== Task to carry out ==
Retype the data below exactly, skipping pictures.

[Saved entries]
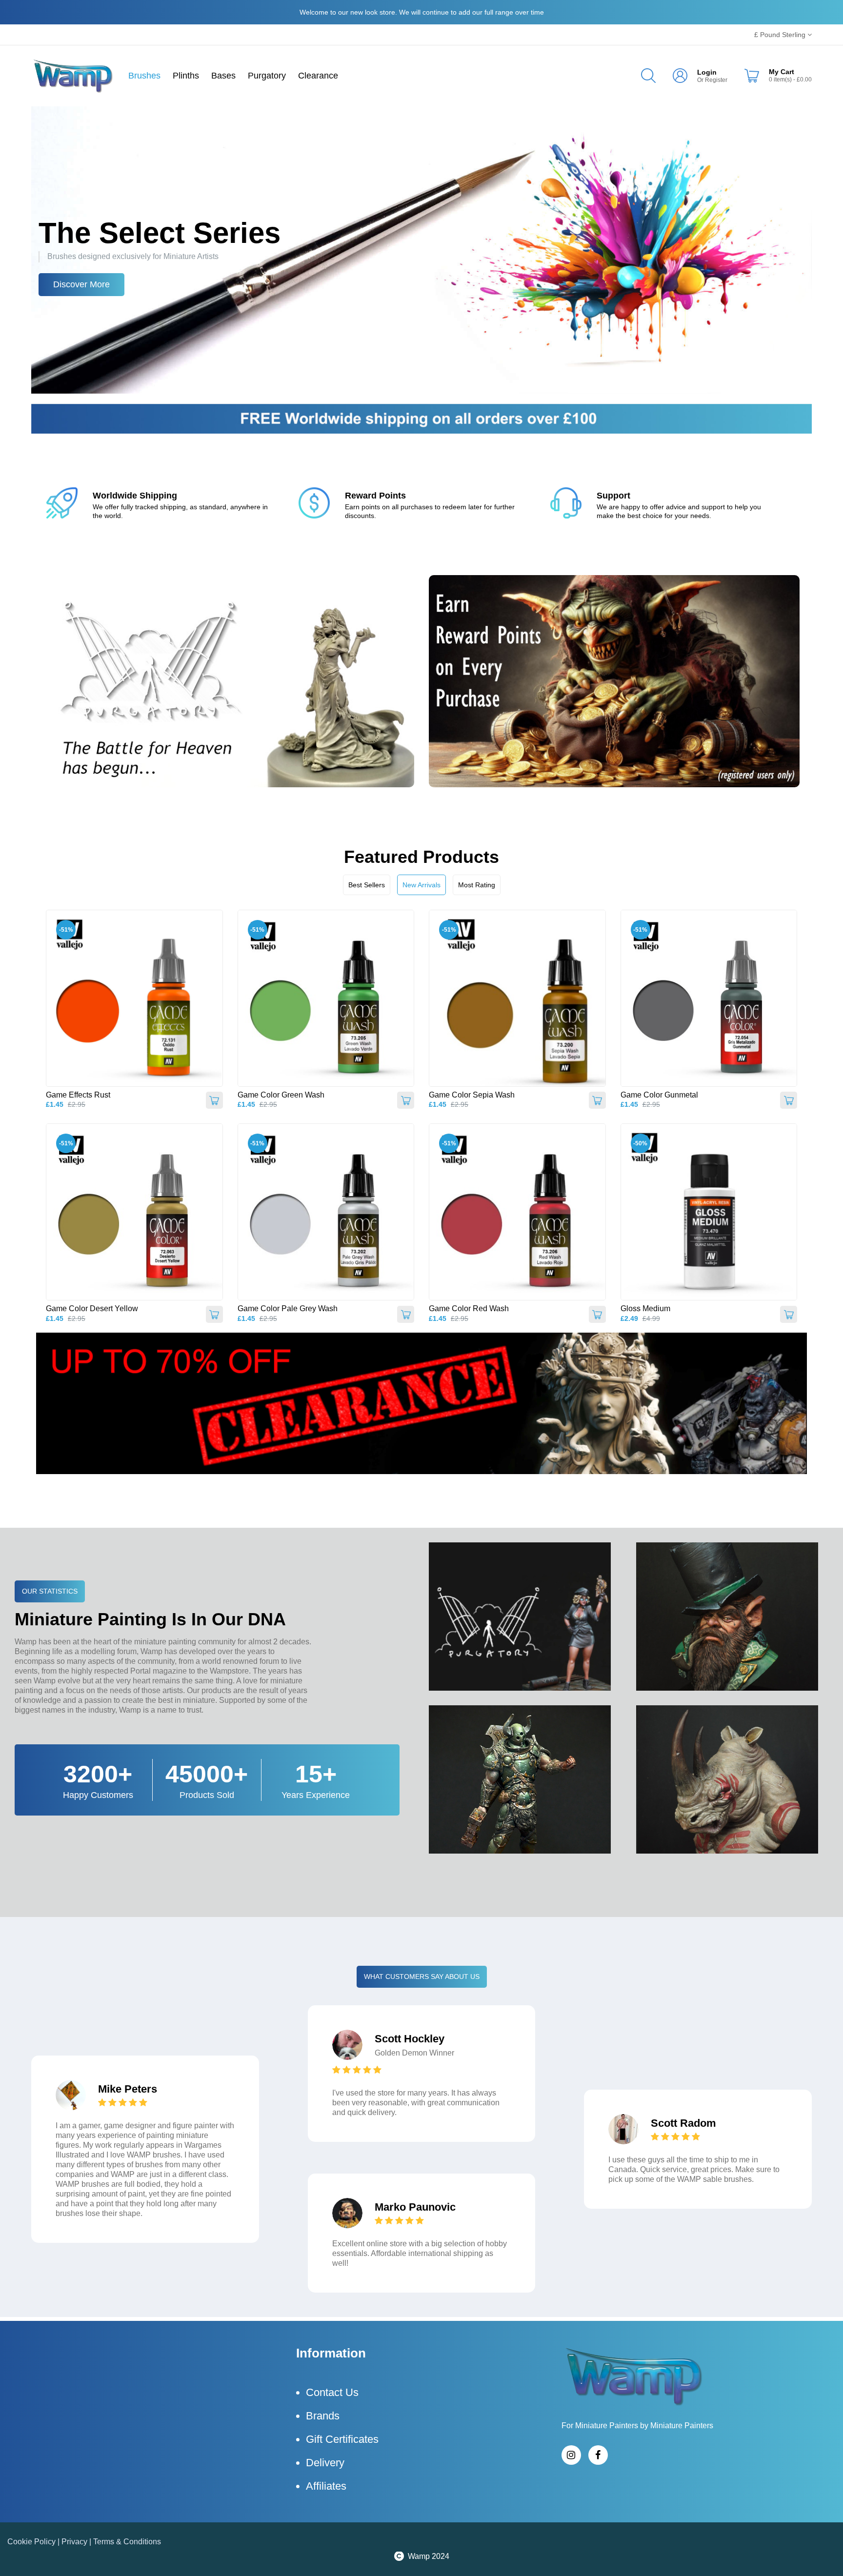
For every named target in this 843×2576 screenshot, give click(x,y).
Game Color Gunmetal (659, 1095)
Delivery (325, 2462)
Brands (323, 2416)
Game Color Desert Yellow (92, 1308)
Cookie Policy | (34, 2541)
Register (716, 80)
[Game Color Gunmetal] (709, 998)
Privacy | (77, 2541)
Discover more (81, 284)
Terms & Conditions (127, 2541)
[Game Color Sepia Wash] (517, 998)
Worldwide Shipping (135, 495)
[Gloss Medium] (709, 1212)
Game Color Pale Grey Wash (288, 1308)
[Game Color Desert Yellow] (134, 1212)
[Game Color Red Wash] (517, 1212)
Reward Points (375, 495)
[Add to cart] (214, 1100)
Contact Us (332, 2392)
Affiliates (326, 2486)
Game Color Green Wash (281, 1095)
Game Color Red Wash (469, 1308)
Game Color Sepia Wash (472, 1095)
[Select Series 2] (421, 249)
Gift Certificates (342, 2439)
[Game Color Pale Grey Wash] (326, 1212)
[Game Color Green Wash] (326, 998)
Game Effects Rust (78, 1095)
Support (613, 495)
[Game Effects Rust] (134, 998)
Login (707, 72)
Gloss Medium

== Output of the task ==
For every named target in this 843×2576 screenshot, give click(x,y).
Game Color Gunmetal (659, 1095)
Delivery (325, 2462)
Brands (323, 2416)
Game Color Desert Yellow (92, 1308)
Cookie Policy | (34, 2541)
Register (716, 80)
[Game Color Gunmetal] (709, 998)
Privacy | (77, 2541)
Discover more (81, 284)
Terms & Conditions (127, 2541)
[Game Color Sepia Wash] (517, 998)
Worldwide Shipping (135, 495)
[Gloss Medium] (709, 1212)
Game Color Pale Grey Wash (288, 1308)
[Game Color Desert Yellow] (134, 1212)
[Game Color Red Wash] (517, 1212)
Reward Points (375, 495)
[Add to cart] (214, 1100)
Contact Us (332, 2392)
Affiliates (326, 2486)
Game Color Green Wash (281, 1095)
Game Color Red Wash (469, 1308)
Game Color Sepia Wash (472, 1095)
[Select Series 2] (421, 249)
Gift Certificates (342, 2439)
[Game Color Pale Grey Wash] (326, 1212)
[Game Color Green Wash] (326, 998)
Game Effects Rust (78, 1095)
Support (613, 495)
[Game Effects Rust] (134, 998)
Login (707, 72)
Gloss Medium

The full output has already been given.